(Saved entries)
--------------------------------------------------

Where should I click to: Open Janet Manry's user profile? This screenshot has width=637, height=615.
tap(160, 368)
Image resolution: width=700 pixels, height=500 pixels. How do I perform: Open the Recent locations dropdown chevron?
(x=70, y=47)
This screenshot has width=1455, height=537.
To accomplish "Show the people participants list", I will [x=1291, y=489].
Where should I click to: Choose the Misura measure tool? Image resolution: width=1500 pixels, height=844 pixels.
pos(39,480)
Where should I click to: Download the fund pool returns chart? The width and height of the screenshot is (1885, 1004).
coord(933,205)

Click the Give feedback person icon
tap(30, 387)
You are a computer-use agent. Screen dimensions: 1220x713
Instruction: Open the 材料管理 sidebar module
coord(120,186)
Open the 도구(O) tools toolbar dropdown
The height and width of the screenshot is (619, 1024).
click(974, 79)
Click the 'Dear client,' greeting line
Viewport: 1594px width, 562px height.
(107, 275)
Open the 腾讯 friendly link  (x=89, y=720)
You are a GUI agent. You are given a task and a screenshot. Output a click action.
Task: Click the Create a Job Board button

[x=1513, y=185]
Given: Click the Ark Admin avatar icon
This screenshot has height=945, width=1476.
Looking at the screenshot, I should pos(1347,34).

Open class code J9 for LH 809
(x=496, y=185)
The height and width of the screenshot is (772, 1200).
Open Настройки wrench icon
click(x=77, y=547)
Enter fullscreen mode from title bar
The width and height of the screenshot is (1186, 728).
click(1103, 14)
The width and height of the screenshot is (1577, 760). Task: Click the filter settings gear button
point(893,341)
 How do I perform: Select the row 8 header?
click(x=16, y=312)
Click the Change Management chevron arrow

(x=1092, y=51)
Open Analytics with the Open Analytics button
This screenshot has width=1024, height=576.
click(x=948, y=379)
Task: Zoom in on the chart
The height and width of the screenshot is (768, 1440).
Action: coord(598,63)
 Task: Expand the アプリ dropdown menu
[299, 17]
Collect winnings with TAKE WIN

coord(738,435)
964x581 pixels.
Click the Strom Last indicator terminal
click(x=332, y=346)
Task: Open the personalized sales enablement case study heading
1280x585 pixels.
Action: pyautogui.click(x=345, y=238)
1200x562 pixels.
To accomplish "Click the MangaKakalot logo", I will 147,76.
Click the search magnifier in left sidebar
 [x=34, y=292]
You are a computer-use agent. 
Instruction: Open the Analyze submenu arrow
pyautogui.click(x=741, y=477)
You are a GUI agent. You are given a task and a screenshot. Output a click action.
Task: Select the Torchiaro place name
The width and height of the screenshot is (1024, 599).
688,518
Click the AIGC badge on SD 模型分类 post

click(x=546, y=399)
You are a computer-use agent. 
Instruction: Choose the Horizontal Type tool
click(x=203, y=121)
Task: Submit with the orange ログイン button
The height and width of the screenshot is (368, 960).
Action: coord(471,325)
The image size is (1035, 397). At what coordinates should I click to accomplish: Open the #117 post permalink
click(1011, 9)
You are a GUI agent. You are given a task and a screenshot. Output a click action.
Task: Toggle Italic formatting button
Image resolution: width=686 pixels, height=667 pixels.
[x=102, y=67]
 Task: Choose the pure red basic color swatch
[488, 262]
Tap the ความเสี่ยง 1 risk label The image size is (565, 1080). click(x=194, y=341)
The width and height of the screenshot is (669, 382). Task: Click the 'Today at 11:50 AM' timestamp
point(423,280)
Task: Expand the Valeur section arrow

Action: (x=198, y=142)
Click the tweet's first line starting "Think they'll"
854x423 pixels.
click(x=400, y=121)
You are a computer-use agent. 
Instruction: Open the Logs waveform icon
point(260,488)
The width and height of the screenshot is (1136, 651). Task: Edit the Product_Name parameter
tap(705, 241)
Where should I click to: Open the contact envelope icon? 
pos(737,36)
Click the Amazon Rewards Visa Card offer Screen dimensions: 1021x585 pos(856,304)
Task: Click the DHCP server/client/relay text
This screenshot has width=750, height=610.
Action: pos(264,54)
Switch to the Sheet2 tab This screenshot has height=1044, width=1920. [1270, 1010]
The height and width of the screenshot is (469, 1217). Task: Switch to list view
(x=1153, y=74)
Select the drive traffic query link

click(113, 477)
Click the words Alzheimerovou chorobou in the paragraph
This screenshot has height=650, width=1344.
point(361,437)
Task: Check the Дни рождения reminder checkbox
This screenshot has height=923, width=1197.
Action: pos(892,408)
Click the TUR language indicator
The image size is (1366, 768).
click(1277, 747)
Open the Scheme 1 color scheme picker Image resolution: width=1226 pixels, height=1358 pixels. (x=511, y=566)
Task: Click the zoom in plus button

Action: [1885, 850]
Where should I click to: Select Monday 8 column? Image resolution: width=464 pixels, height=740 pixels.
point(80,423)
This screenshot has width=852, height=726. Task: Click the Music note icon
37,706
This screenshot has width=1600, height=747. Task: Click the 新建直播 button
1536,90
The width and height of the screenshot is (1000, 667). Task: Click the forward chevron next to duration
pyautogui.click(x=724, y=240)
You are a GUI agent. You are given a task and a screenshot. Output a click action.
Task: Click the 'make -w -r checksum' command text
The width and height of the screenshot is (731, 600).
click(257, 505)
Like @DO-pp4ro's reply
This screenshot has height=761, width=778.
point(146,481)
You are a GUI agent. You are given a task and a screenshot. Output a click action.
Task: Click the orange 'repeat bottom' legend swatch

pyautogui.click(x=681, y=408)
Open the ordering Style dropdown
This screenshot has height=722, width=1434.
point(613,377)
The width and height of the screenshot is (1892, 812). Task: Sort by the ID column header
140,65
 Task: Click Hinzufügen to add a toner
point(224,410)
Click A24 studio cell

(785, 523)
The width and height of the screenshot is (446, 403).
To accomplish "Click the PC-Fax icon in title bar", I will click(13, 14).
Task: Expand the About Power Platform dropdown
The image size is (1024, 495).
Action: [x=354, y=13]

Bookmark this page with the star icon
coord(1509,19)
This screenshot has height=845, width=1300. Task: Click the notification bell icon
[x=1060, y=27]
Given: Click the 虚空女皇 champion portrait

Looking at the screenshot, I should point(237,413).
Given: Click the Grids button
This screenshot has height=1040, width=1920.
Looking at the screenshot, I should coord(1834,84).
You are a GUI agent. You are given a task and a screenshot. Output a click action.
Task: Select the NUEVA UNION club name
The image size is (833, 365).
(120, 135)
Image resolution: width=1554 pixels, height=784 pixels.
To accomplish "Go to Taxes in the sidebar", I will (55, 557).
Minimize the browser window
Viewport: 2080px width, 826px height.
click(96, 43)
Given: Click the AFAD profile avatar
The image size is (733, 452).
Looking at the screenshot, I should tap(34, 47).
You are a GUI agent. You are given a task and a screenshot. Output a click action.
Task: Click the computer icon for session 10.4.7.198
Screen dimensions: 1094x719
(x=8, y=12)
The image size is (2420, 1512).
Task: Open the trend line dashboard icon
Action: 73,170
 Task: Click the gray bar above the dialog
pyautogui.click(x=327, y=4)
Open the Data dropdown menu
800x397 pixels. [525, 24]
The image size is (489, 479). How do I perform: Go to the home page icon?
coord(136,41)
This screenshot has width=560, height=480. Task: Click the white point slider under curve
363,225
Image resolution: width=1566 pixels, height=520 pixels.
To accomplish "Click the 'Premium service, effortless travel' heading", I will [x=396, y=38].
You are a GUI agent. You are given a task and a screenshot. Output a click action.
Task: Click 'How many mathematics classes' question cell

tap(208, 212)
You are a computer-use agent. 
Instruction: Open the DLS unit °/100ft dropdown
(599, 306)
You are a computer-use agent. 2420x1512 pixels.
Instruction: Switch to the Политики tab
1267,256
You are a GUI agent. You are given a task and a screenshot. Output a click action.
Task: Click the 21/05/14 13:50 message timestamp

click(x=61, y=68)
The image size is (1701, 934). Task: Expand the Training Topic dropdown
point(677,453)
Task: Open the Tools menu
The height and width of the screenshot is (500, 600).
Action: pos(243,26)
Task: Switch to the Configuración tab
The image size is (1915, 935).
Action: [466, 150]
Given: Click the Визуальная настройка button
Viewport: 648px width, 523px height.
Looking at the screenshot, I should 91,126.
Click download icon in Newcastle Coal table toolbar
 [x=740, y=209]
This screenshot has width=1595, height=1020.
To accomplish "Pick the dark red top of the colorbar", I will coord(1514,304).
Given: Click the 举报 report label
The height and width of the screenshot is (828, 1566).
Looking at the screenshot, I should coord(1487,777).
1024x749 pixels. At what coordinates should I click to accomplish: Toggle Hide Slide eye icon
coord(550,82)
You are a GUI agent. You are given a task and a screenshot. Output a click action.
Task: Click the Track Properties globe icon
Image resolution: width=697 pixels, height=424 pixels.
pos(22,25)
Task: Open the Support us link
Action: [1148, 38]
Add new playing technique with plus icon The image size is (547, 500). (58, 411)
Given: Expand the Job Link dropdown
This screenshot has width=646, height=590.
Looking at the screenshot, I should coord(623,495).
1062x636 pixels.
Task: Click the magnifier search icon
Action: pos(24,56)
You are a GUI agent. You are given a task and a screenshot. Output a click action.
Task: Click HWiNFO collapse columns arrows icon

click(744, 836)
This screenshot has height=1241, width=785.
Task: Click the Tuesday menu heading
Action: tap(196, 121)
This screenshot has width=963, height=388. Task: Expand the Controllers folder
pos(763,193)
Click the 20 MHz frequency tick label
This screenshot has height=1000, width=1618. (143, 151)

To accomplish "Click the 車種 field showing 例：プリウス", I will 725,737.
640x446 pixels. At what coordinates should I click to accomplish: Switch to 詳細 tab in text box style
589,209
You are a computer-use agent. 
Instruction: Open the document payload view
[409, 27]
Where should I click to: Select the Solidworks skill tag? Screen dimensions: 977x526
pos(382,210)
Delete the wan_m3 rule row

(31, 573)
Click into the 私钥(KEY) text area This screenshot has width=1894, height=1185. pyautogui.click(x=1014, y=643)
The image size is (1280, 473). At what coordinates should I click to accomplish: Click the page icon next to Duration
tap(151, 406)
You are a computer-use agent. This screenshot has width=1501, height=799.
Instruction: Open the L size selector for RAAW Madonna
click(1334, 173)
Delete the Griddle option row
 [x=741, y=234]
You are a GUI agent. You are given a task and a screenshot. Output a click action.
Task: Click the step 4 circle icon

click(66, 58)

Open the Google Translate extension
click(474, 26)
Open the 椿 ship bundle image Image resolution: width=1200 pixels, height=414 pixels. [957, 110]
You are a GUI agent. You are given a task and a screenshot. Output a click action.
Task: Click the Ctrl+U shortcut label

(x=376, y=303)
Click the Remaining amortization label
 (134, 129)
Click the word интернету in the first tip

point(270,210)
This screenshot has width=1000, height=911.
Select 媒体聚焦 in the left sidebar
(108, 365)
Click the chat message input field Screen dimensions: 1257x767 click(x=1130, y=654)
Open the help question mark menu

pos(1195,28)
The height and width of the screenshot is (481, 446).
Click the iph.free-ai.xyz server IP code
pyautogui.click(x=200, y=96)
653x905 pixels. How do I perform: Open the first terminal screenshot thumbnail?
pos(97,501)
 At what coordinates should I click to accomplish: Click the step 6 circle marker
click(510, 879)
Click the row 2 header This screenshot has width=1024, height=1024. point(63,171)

--------------------------------------------------

BRIEF: Some lines above contain the word "field". Copy each of them.

ANSWER TO THIS PROBLEM:
To accomplish "Click the 車種 field showing 例：プリウス", I will 725,737.
Click the chat message input field Screen dimensions: 1257x767 click(x=1130, y=654)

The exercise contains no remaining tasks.